Decision Desk HQ and The Hill’s ultimate hub for polls, predictions, and election results.

Cook Political Report shifts Montana Senate race to GOP

By Al Weaver - 9/12/24, 10:24 AM EDT

The Hill story news image

The Cook Political Report shifted the Montana Senate race from “toss up” to “lean Republican” on Thursday as polls show Republican Tim Sheehy leading incumbent Sen. Jon Tester (D) in a contest critical to control of the upper chamber.
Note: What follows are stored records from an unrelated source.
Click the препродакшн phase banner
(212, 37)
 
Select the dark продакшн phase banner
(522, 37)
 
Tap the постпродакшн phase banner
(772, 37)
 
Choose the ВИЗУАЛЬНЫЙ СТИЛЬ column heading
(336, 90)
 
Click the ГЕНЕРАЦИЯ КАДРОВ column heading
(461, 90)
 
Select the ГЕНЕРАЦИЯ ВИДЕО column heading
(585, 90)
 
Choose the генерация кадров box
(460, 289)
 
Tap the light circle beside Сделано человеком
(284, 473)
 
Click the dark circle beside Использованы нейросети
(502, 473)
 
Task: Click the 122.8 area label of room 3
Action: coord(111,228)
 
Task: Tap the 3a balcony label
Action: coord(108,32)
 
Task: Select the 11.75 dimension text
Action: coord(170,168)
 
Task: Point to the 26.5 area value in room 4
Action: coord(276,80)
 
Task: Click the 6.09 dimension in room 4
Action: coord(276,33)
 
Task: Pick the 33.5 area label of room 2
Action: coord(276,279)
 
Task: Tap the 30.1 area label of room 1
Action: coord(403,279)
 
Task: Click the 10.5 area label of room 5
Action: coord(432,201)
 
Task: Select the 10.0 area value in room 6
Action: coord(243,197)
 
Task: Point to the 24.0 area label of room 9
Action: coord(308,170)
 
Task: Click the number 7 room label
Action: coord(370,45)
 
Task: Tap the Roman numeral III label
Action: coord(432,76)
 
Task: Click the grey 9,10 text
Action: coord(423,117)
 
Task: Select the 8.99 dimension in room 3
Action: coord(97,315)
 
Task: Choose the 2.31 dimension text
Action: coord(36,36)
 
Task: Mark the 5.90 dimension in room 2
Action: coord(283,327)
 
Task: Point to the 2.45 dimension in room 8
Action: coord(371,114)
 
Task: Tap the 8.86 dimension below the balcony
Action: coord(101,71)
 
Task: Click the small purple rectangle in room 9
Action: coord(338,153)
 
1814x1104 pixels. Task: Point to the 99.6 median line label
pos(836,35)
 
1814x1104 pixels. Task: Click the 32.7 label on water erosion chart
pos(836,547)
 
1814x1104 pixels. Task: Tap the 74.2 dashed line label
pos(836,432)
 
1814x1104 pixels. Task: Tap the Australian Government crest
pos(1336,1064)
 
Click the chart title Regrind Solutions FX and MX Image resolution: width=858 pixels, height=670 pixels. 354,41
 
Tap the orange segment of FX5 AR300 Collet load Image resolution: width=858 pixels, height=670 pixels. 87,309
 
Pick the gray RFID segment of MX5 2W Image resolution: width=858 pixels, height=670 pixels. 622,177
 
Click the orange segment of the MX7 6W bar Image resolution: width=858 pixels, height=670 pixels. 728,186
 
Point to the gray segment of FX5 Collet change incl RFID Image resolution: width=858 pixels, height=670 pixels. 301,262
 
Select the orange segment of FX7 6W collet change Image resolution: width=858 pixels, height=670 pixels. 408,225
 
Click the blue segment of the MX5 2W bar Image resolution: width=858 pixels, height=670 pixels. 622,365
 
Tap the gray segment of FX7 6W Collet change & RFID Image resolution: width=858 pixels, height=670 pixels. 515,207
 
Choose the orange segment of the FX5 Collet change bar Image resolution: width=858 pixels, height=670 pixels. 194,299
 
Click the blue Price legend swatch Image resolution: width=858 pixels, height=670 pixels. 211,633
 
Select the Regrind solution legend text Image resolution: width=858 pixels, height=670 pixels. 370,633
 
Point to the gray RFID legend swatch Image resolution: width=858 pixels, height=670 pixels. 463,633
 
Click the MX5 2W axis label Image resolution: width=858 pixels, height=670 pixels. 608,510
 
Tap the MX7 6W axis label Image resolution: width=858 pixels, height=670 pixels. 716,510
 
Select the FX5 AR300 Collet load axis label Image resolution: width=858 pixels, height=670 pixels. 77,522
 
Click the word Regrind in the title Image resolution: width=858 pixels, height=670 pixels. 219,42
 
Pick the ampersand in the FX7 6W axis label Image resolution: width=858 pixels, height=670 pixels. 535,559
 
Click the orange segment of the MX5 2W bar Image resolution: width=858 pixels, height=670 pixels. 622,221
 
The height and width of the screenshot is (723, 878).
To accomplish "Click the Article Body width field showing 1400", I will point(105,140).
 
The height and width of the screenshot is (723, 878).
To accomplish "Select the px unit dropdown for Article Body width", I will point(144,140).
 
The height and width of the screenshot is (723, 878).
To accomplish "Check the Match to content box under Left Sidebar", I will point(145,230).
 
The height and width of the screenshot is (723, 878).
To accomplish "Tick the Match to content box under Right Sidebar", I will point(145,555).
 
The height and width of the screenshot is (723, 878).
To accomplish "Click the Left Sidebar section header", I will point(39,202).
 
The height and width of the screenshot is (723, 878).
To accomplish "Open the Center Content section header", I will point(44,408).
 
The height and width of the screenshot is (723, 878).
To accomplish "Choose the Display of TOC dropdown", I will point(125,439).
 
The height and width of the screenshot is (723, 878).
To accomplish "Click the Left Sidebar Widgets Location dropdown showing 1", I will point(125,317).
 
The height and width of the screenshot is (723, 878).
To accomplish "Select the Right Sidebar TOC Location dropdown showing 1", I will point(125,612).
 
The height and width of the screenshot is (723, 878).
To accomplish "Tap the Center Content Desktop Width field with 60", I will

The nonpartisan prognosticating group made the move with less than two months before Election Day, giving Republicans a shot in the arm in the process 

“Today we are making a major shift --- moving the Montana Senate race from Toss Up to Lean Republican,” the Cook Political Report’s Jessica Taylor wrote. “This means that Republicans are now an even heavier favorite to win back control of the Senate, regardless of the result at the top of the ticket.”

Republicans need to flip only two seats in order to win back the majority that has eluded them for four years. The West Virginia seat currently occupied by retiring Sen. Joe Manchin (I-W.Va.) is a virtual certainty to go to the GOP, with Gov. Jim Justice (R) is in line to replace him. 

That leaves Republicans needing one seat, with Montana serving as their best chance.

According to a recent AARP poll, Sheehy leads the three-term incumbent by 6 percentage points. He also clears the all-important 50 percent threshold in the survey. 

The Senate GOP campaign arm also told members at a luncheon earlier this week that internal polling shows Sheehy leading by 4 percentage points. 

Senate Republicans are also hopeful Bernie Moreno will defeat incumbent Sen. Sherrod Brown (D) in Ohio, but that race is widely considered a jump ball. 

The Cook Political Report rates both Ohio and Michigan — where Rep. Elissa Slotkin (D-Mich.) and former Rep. Mike Rogers (R-Mich.) are running to replace Sen. Debbie Stabenow (D) — as toss-up races. 

Contests in Pennsylvania, Nevada, Wisconsin and Arizona are all rated “lean Democrat.”